TASK DIRECTIONS -
Exactly the lines from the one containing "Given: Click the Donald J. Trump display name" through the end of the listing below are required, restated word for word and without pictures.

EXTRACTED MATERIAL: Begin

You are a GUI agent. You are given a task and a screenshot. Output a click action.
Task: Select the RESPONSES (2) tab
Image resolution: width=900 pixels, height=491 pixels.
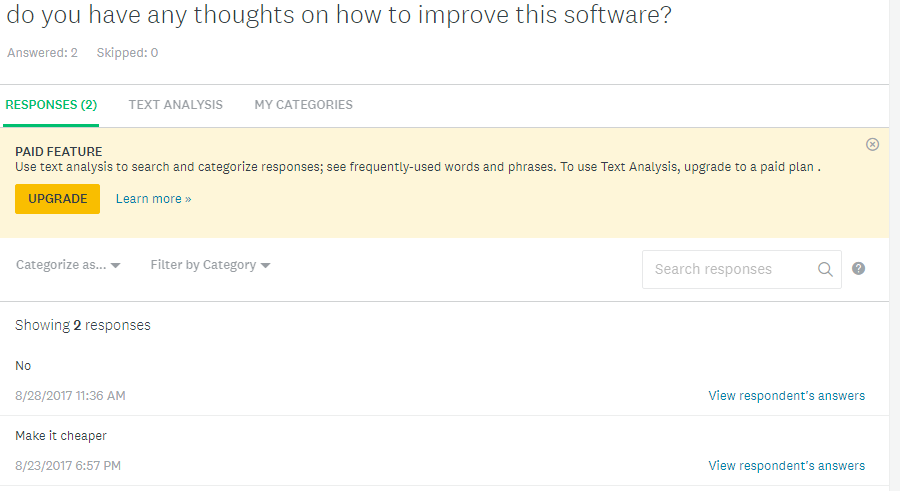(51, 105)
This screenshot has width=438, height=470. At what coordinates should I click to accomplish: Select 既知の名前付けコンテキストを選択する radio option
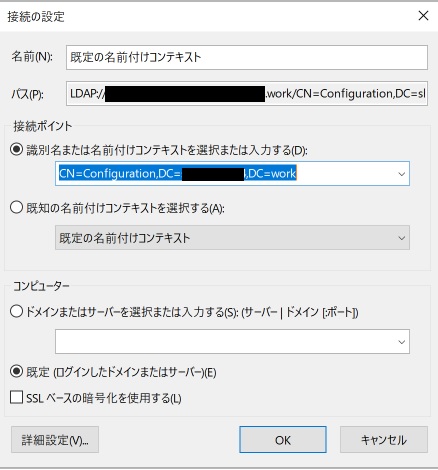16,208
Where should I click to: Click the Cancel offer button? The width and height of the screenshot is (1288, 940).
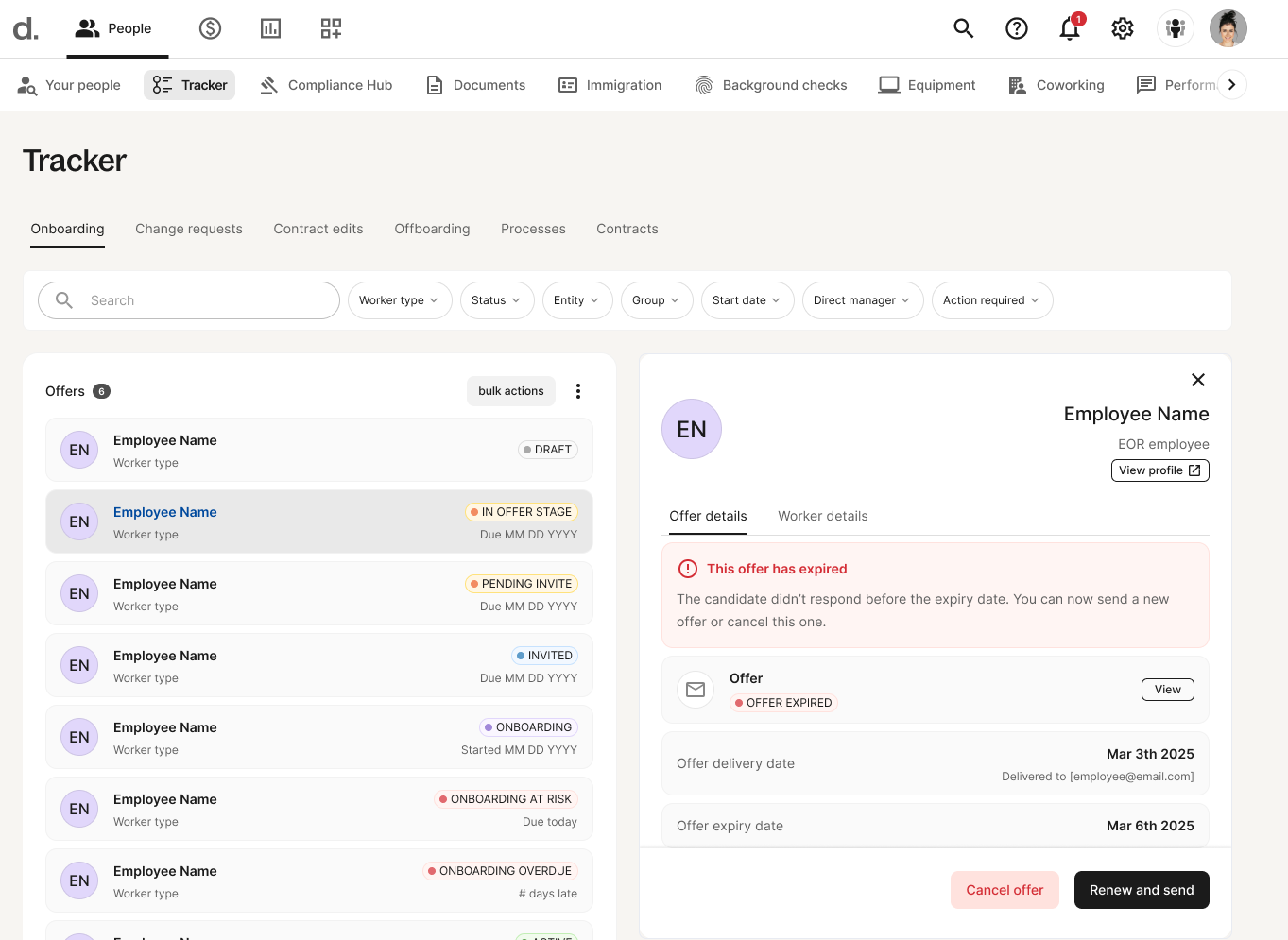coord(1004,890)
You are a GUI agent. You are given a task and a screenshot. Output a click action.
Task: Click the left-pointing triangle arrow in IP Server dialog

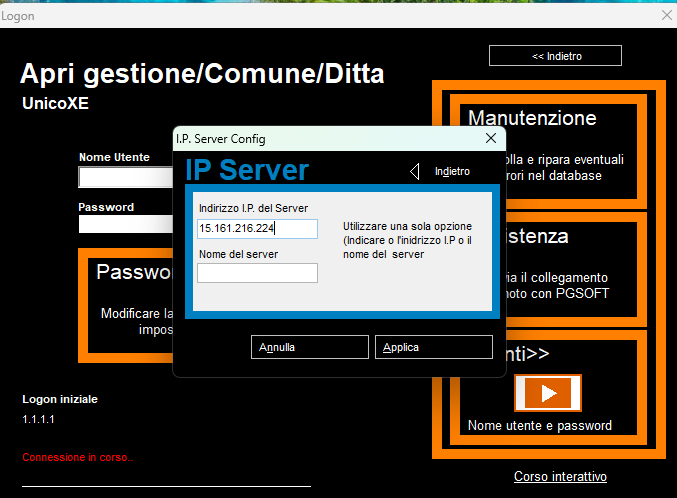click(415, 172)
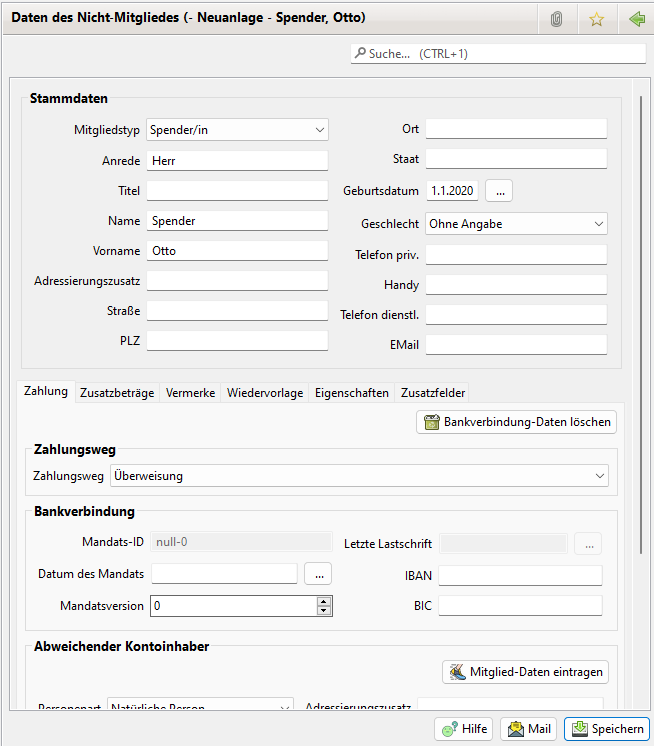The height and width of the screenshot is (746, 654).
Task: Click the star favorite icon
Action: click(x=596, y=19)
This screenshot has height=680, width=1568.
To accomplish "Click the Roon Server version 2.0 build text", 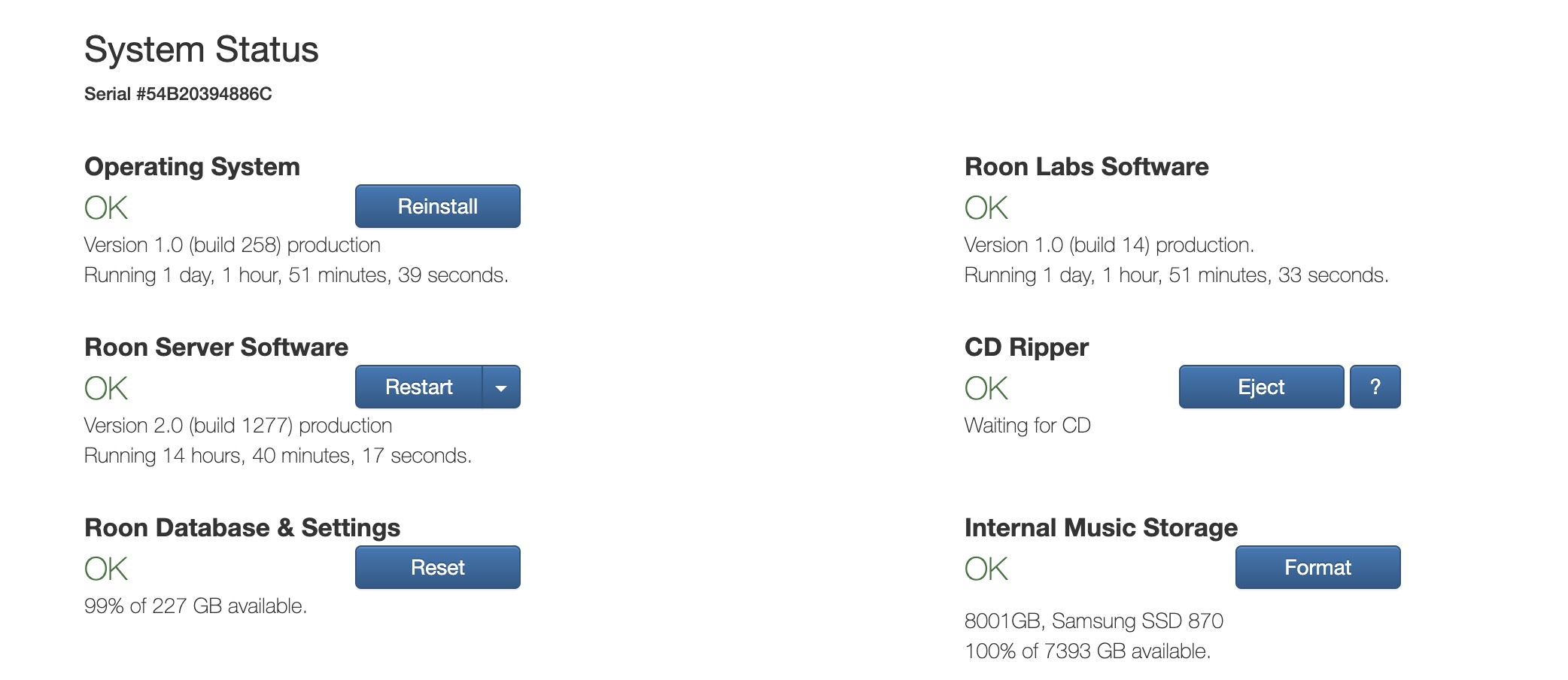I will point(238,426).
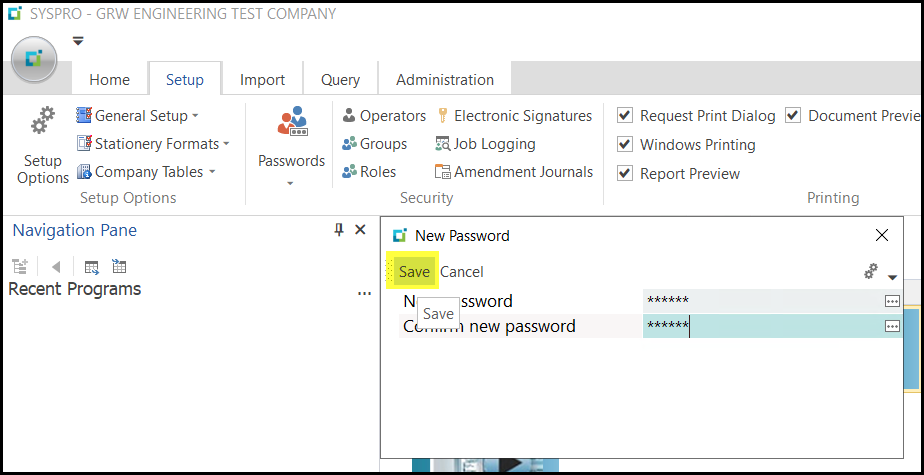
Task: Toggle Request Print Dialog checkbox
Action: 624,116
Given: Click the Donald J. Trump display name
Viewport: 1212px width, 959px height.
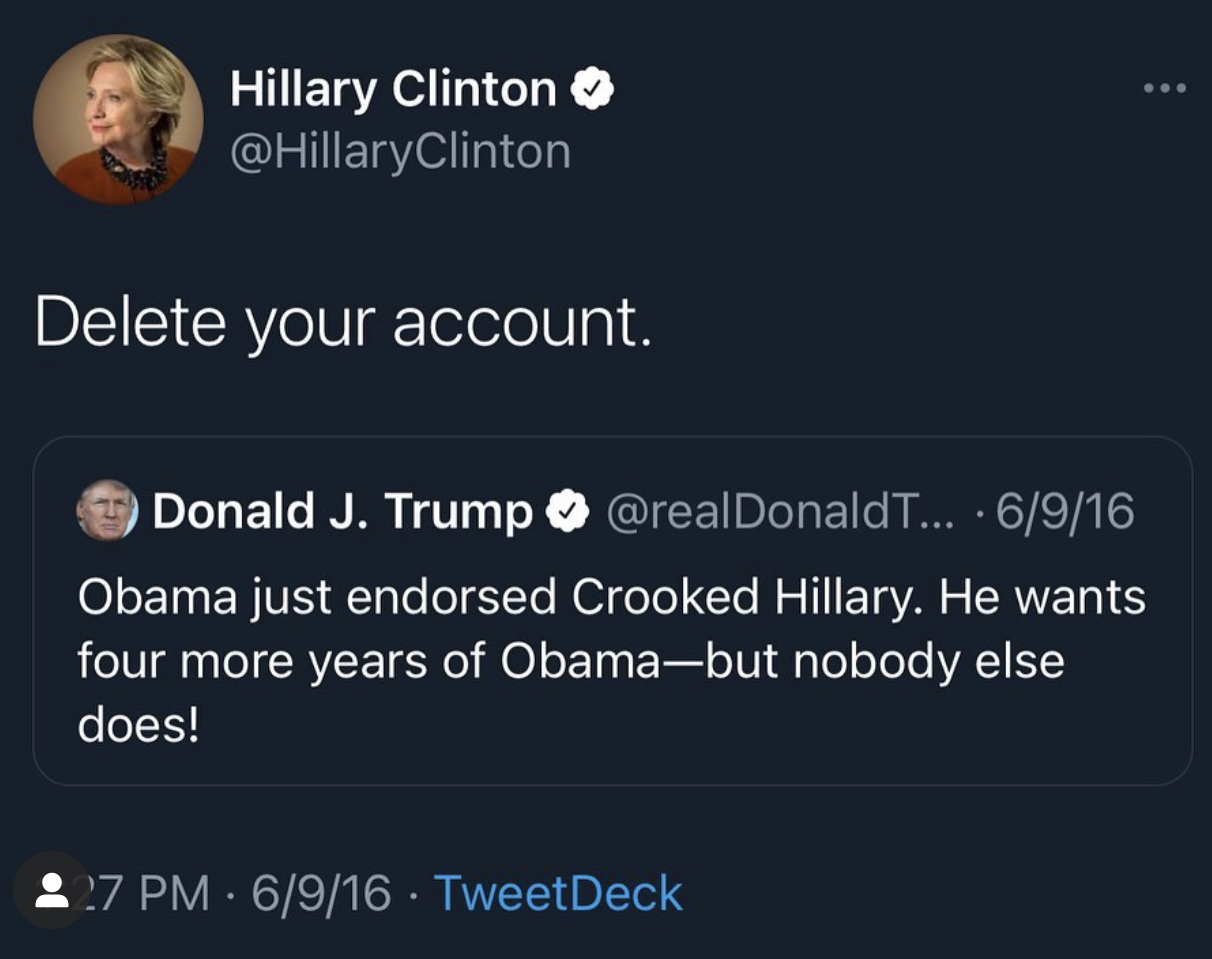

EXTRACTED MATERIAL: End

EXERCISE OUTPUT -
Given: Click the Donald J. Trump display name
Viewport: 1212px width, 959px height.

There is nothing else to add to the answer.